Start of Block

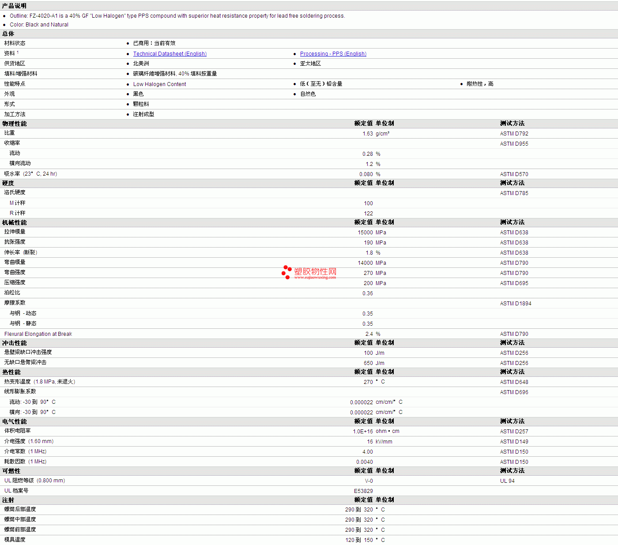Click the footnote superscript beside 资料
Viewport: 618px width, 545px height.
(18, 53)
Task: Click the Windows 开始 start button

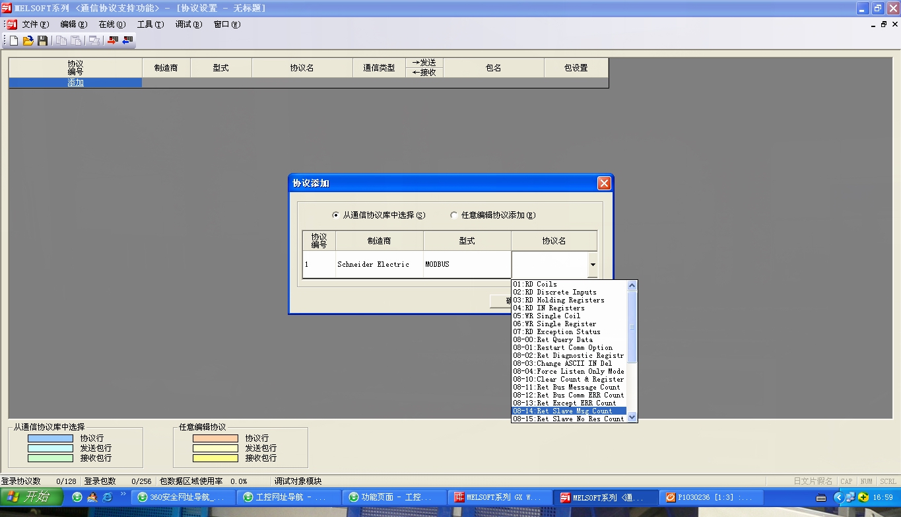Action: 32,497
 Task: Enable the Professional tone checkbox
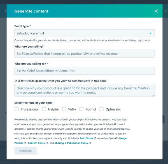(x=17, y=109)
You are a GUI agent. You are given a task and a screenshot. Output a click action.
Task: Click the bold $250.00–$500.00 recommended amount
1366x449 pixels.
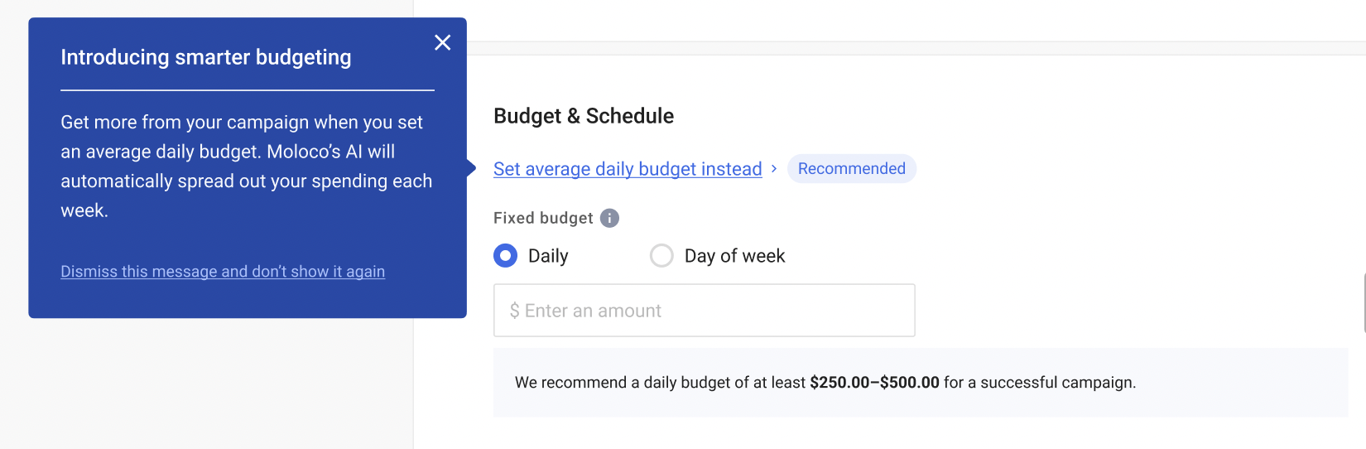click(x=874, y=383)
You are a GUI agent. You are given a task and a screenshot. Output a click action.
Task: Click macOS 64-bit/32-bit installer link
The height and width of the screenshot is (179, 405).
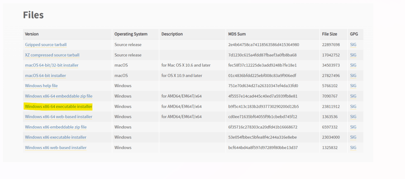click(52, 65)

End of Block
Start of Block

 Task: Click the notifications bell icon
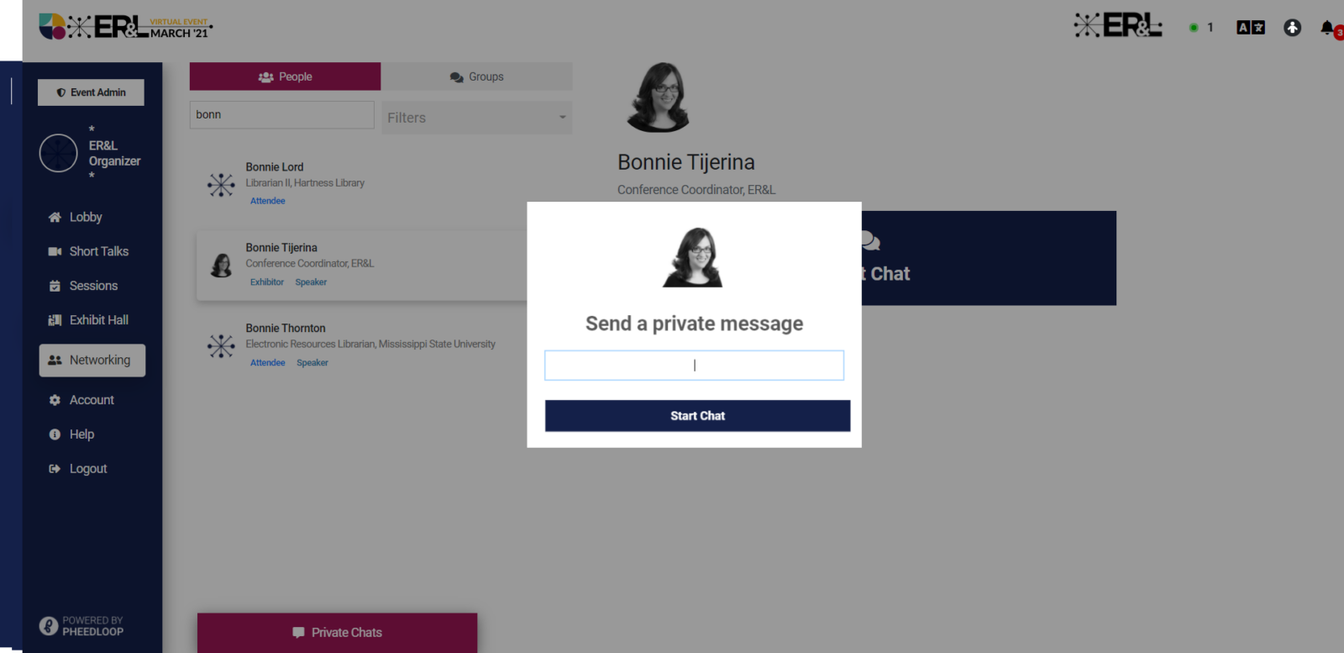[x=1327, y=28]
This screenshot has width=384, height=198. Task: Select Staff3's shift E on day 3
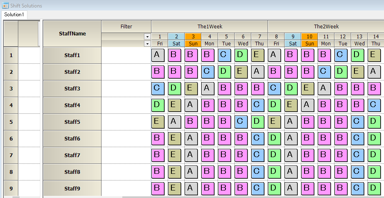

End of Block
Start of Block

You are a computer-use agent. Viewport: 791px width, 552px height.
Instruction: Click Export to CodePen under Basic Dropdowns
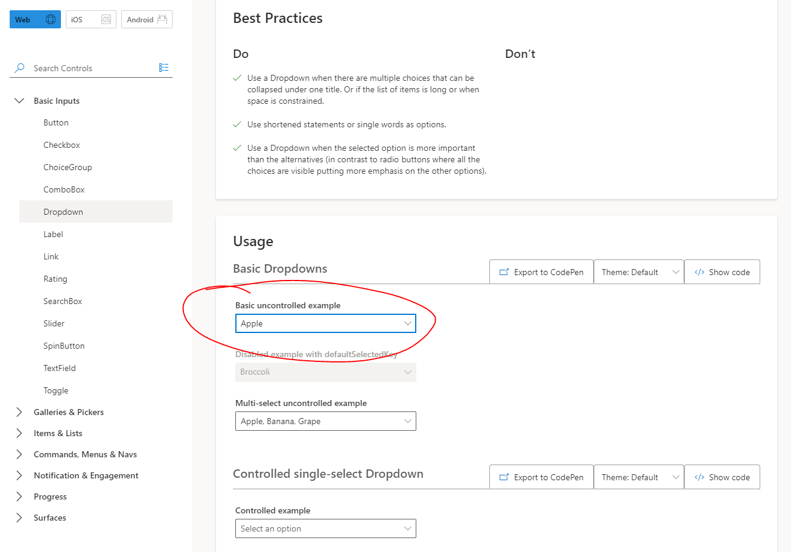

End of Block

= Instructions for the task =
Starting with the line that has "Task: Click the notifications bell icon" and going on through the line that has "This screenshot has", transcribe the records above exactly, but skip the pictures.

= Solution =
 Task: Click the notifications bell icon
[x=1327, y=28]
This screenshot has width=384, height=198. Task: Select Staff3's shift E on day 3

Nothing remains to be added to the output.